WHAT YOU WILL DO: Copy out each line below in which the string "computer" appears.

[Collected data]
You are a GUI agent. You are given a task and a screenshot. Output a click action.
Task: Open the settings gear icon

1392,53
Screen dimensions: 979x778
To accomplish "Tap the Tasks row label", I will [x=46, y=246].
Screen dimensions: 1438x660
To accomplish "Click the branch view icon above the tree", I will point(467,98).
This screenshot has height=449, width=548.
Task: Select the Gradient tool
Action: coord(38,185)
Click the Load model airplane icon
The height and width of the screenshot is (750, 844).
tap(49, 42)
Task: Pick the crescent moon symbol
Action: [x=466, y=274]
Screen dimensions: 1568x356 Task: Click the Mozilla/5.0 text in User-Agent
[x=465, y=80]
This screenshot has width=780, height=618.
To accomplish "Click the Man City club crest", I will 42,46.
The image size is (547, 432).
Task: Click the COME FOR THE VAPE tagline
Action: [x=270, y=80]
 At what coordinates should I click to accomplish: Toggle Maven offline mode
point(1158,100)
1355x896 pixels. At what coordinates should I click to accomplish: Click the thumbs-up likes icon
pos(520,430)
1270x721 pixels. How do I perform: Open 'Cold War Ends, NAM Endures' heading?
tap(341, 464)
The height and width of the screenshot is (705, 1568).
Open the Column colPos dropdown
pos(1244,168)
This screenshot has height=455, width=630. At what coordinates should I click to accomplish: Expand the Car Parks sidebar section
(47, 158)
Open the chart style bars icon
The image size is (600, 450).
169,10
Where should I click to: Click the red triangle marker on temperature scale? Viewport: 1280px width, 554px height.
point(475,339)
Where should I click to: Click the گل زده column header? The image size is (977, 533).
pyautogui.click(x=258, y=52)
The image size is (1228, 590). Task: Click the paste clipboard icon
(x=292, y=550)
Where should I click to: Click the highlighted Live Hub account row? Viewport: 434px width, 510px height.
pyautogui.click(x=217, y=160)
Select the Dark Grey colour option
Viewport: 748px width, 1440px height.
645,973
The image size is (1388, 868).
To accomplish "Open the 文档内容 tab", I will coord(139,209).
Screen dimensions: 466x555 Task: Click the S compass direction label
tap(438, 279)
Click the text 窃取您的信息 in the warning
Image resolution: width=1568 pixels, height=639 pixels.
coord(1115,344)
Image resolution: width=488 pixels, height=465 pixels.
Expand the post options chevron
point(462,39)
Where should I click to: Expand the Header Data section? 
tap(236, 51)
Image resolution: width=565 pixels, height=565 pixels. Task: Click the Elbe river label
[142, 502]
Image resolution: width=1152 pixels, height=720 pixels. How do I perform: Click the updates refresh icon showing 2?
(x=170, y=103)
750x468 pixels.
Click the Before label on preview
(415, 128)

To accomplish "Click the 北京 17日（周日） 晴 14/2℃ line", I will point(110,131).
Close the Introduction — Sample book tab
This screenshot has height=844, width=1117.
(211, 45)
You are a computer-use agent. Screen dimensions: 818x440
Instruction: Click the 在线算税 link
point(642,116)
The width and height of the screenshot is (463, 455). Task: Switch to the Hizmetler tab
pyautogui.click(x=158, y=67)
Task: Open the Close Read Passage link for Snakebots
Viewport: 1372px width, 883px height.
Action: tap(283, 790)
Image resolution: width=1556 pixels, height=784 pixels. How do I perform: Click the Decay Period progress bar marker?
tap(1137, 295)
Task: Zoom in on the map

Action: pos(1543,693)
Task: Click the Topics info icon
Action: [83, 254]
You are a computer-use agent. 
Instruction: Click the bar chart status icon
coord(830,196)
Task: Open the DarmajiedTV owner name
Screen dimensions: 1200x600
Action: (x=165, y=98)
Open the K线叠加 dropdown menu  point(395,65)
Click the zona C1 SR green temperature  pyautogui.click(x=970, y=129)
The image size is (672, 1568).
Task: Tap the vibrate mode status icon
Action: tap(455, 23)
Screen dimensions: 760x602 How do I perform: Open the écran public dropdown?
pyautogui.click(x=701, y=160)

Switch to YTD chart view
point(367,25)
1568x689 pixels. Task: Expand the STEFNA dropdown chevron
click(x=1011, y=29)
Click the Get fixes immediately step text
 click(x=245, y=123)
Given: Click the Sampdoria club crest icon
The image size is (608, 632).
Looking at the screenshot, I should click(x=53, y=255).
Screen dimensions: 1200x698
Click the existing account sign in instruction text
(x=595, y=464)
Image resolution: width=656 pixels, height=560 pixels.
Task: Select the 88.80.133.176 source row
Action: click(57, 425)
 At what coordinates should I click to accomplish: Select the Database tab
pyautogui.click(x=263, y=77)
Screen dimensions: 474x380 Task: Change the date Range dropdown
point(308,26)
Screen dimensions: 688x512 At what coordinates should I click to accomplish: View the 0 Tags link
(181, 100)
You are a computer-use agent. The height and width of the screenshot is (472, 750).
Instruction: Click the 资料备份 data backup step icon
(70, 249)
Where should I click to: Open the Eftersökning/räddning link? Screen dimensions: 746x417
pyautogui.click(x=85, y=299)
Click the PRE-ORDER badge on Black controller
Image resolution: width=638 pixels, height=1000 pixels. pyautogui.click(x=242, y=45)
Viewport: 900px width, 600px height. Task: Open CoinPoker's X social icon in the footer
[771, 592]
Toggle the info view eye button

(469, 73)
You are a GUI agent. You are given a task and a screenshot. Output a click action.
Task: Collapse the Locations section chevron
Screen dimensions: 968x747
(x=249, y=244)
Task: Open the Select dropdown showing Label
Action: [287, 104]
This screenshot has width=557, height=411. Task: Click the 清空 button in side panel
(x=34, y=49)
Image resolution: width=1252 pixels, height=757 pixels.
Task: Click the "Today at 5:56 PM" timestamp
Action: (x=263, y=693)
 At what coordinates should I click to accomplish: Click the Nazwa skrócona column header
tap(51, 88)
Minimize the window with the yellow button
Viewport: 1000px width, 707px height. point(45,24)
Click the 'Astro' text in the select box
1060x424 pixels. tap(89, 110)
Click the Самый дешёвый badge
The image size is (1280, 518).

ANSWER TO THIS EXERCISE:
You are a computer-use agent. Screen dimensions: 818x440
You are a computer-use agent. 
You are a computer-use agent. The height and width of the screenshot is (472, 750).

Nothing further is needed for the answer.